Descripción
El puesto requiere la realización de tareas inherentes a un oficial de la construcción, con un nivel de cualificación de primera o segunda. Esto incluye la participación activa en diversas fases de obras de edificación, contribuyendo tanto a la ejecución de estructuras como a los trabajos de acabado. Las funciones abarcan desde la preparación del terreno y la interpretación de planos básicos hasta la colocación de ladrillos, bloques y otros materiales de albañilería. También se realizan tareas de encofrado, replanteo, y la aplicación de revocos y monocapas, asegurando siempre el cumplimiento de las normas de seguridad y calidad establecidas.Además, el profesional será responsable del manejo y mantenimiento básico de las herramientas y equipos propios del oficio, como niveles, plomadas, llanas y mezcladoras. Es fundamental la capacidad para trabajar en equipo, siguiendo las instrucciones del encargado de obra y coordinándose con otros oficios como fontaneros o electricistas. El trabajo se desarrolla principalmente en obras nuevas, aunque también puede incluir intervenciones en reformas y rehabilitaciones de edificios existentes, adaptándose a las especificaciones de cada proyecto.

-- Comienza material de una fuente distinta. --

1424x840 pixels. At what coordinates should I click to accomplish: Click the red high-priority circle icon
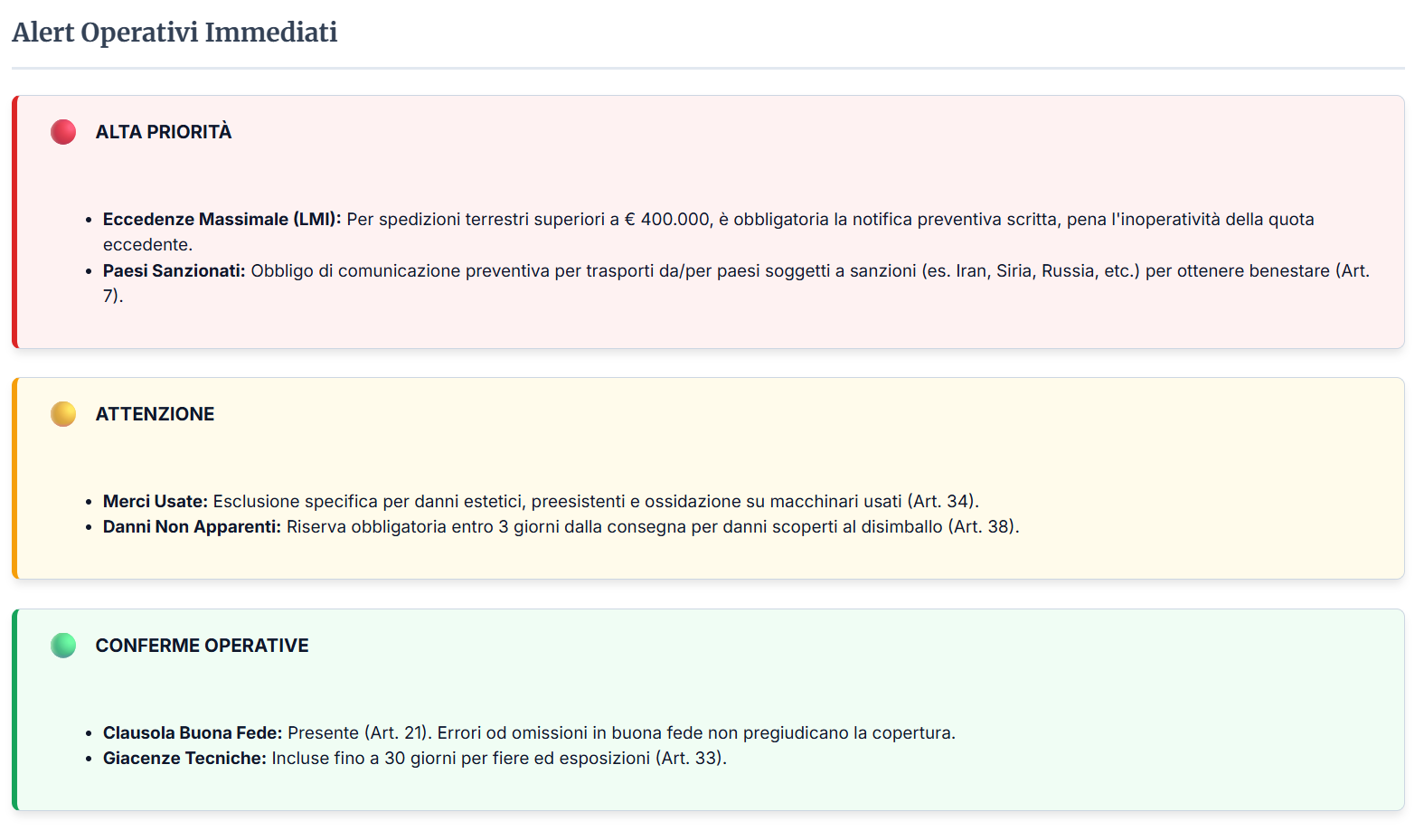63,132
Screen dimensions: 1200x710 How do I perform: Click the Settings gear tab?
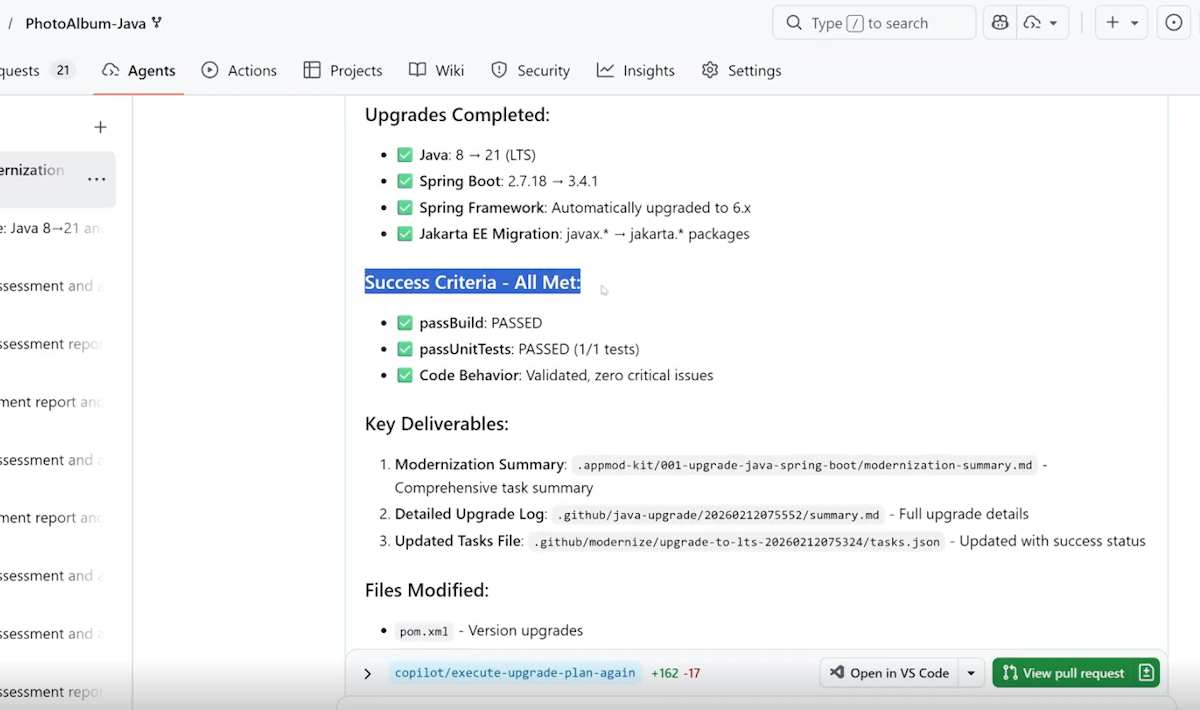tap(741, 70)
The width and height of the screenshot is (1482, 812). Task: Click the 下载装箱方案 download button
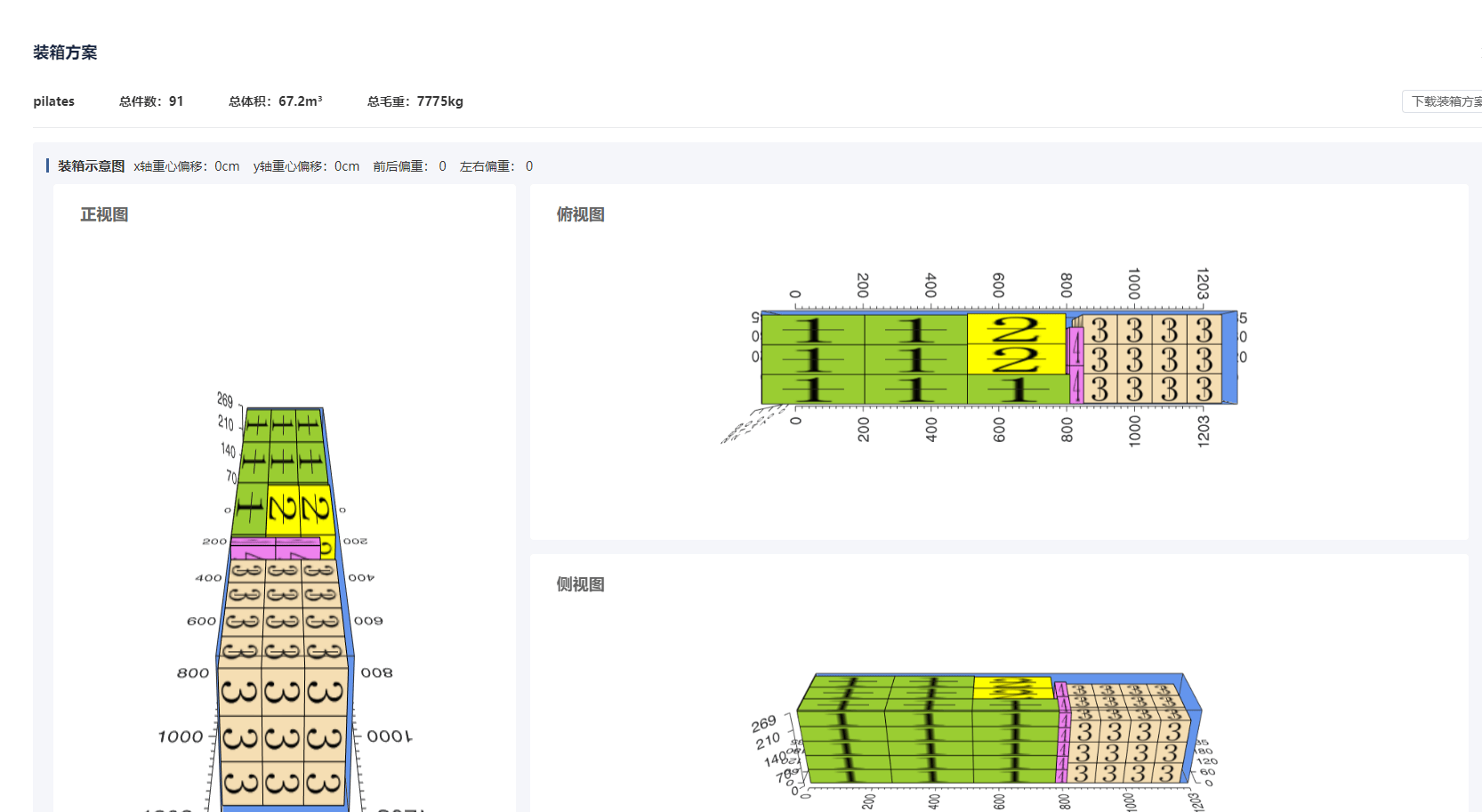[1445, 101]
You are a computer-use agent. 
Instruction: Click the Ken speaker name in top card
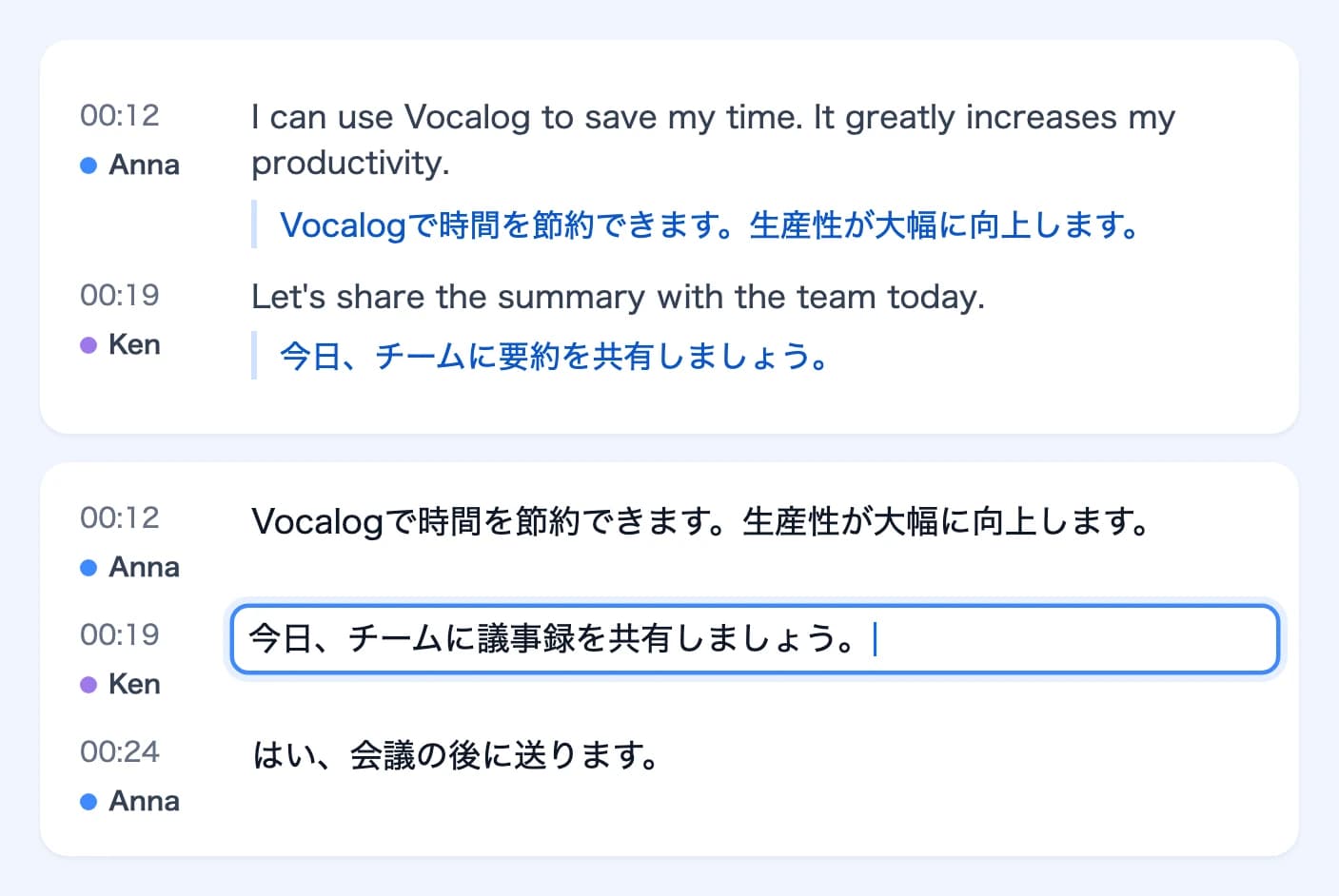pyautogui.click(x=134, y=344)
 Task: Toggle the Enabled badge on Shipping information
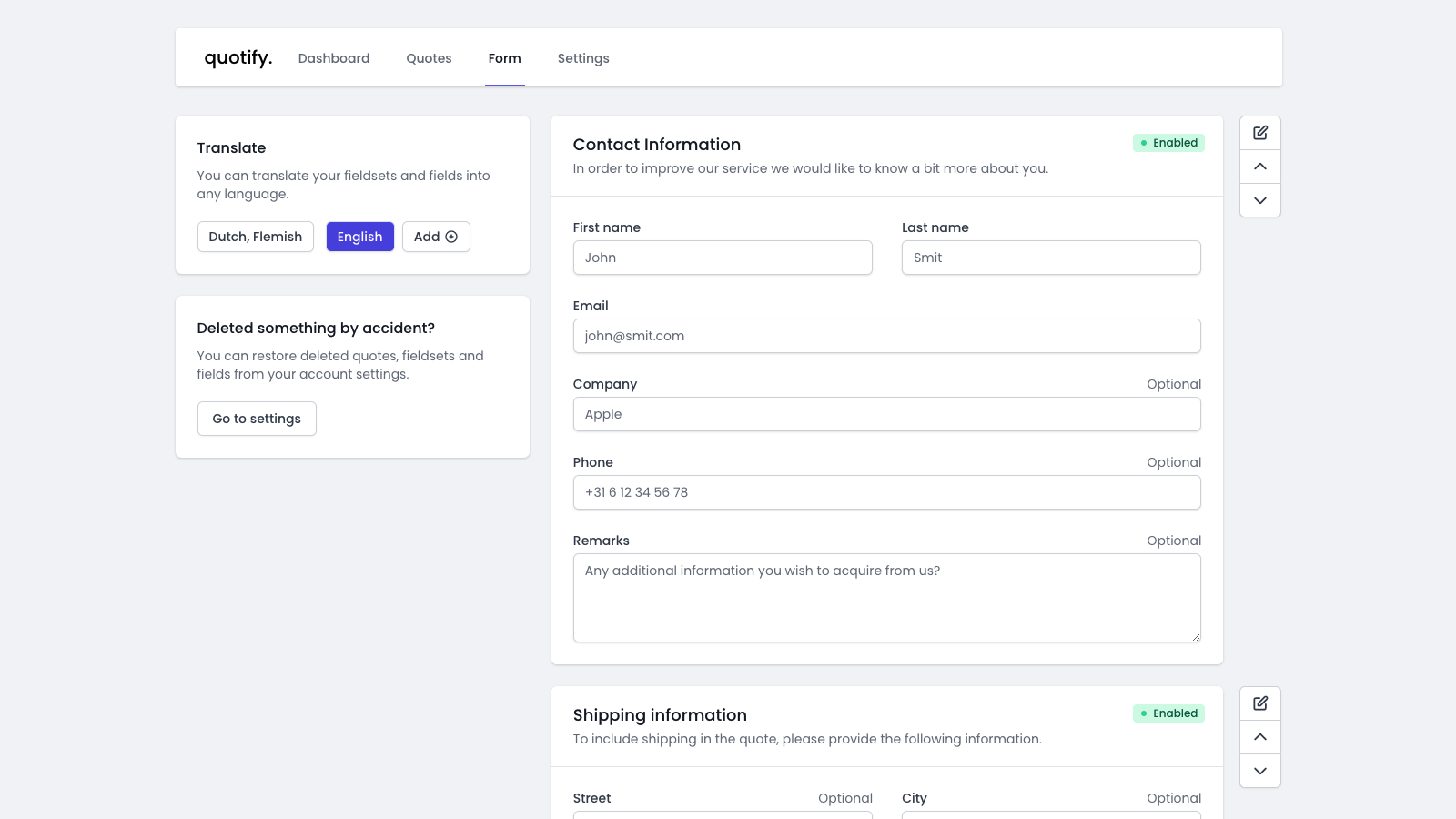[x=1168, y=713]
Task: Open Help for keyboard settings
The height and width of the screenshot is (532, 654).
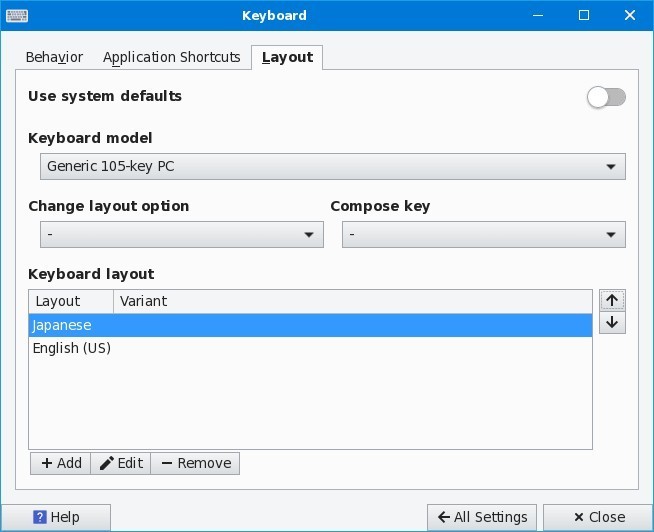Action: pos(56,517)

El entorno laboral es dinámico y requiere una actitud proactiva, precisión en el trabajo y resistencia física para realizar labores que a menudo implican esfuerzo y exposición a las condiciones meteorológicas. Se valora la experiencia previa en el sector de la construcción y el conocimiento práctico de las técnicas tradicionales y modernas de albañilería. La posición ofrece estabilidad laboral a través de un contrato indefinido y una jornada completa, con un salario acorde a la experiencia y cualificación dentro del rango establecido.